MPs call for independent investigation into crimes committed against Indigenous people

·3 min read

Timmins-James Bay MP Charlie Angus and Nunavut MP Mumilaaq Qaqqaq are calling for an independent investigation into reports of crimes committed against Indigenous peoples.

During a press conference today held in Ottawa, Angus and Qaqqaq called on Minister of Justice and Attorney General of Canada David Lametti to appoint a fully funded special prosecutor to conduct a thorough and comprehensive investigation into residential schools, day schools, sanatoriums and other places where Indigenous people have faced violence and abuse.

“It would be the power of the special prosecutor to have access to all the documents, all the evidence, including all the evidence that’s under settlement privilege right now, to identify where are the perpetrators, those who are still alive, to identify people who were involved in this and have the power to name names and to take this to court," Angus said.

The MPs said the federal government cannot be trusted to do the investigation without an independent body and international observers.

“We’ve seen it with the Indian Residential School Settlement Agreement, we’ve seen it with St. Anne’s survivors,” Angus said.

Angus and Qaqqaq showed up at the conference holding the portraits of two Oblate priests. One was Father Arthur Lavoie who was a priest at St. Anne’s residential school. Another was Father Johannes Rivoire who was accused of sexually abusing Inuit children and is now living in France.

There cannot be reconciliation without truth and justice, Qaqqaq said.

“Enough is enough. Indigenous people need truth and justice. Not only about individual abusers like Rivoire but of all genocidal residential school systems that the churches and the federal institution used in their attempts to destroy us and take our lands,” she said.

The MPs said they want the special prosecutor to have the mandate to seek advice and guidance from the International Criminal Court.
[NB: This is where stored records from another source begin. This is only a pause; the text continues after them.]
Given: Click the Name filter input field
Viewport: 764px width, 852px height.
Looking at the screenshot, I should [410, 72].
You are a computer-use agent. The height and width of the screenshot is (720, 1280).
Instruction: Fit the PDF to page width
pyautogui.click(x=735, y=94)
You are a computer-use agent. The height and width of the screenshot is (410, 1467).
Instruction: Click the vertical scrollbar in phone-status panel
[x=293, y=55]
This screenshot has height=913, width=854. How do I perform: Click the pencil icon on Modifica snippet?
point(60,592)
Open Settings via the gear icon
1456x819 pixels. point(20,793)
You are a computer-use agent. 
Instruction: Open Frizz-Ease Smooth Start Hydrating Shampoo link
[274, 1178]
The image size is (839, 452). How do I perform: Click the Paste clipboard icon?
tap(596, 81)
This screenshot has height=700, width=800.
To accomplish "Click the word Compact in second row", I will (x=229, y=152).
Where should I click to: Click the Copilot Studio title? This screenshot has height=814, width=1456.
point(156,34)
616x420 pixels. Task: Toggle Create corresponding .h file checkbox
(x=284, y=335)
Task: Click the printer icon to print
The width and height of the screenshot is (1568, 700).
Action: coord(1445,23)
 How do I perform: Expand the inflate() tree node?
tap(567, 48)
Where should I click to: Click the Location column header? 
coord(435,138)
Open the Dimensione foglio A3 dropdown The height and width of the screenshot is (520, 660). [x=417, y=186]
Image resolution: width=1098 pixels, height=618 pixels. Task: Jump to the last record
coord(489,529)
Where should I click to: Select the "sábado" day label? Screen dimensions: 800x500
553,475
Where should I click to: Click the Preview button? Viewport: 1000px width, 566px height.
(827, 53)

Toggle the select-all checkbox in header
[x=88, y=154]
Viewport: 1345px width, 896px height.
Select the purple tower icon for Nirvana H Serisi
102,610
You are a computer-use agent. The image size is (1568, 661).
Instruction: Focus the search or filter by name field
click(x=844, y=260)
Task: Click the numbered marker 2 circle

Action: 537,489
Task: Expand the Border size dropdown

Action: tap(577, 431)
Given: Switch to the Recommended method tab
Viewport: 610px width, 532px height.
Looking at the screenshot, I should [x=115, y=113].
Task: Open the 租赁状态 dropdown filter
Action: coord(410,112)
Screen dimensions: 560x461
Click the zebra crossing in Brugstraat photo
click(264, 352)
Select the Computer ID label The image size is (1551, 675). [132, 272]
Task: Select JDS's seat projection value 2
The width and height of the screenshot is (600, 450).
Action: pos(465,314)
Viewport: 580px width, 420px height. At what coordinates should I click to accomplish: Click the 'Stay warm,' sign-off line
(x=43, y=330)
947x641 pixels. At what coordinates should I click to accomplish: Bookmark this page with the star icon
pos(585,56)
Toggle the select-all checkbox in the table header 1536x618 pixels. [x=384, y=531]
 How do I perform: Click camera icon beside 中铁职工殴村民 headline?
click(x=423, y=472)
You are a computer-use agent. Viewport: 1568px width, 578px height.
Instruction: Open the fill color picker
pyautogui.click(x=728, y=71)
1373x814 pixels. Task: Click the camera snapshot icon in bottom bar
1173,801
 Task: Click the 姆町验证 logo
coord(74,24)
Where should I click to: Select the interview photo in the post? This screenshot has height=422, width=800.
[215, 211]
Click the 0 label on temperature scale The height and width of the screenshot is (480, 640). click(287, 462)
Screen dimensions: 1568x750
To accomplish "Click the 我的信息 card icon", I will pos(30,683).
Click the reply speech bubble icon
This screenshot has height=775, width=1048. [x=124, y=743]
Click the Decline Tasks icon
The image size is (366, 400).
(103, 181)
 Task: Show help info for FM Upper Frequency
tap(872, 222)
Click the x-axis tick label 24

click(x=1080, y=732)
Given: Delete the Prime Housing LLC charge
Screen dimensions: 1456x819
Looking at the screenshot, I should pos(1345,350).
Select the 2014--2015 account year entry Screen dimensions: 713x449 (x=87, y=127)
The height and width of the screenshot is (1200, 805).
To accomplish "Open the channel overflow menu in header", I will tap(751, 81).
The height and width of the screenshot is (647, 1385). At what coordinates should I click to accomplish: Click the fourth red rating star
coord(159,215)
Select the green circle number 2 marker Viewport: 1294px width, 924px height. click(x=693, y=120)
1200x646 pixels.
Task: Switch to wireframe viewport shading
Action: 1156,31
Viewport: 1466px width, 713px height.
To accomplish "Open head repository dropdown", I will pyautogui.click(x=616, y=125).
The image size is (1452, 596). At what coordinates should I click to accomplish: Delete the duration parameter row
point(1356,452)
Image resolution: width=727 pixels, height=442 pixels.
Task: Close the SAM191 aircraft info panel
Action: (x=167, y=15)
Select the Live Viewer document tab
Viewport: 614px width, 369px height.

“The prosecutor must have the right to demand all relevant documents, the codex historicus of each church and religious order, the school records, the personnel files held by the relevant church institutions and various orders,” Angus said. “The prosecutor must have the right to access the names and records of every criminal perpetrator that Canada has on file under litigation privilege as well as any relevant documents and policies that protected these men and allowed them to carry out their crimes.”

The MPs also want the special prosecutor to have the right to make the information public and to have the ability to access the documents through subpoena if necessary.

“Privacy and protection belong to the survivors, to the victims, to the people who had decency and courage to come forward. It doesn’t apply to protect the perpetrators,” Angus said. “There has to be some accountability.”

In regard to the unmarked graves, the MPs called on the federal government to increase the budget and resources to do a proper forensic investigation at the sites, to track the file histories, and ensure the bodies are properly exhumed and returned to their families and communities with dignity. These actions must be taken under the authority and oversight of the affected indigenous communities, Angus said.

“We’re done waiting, we’re done asking,” Angus said. “To the Prime Minister: do it. Send a clear message that you take these crimes against humanity seriously.”

A 24-hour residential school crisis line offering support to former students and their families is available at 1-866-925-4419.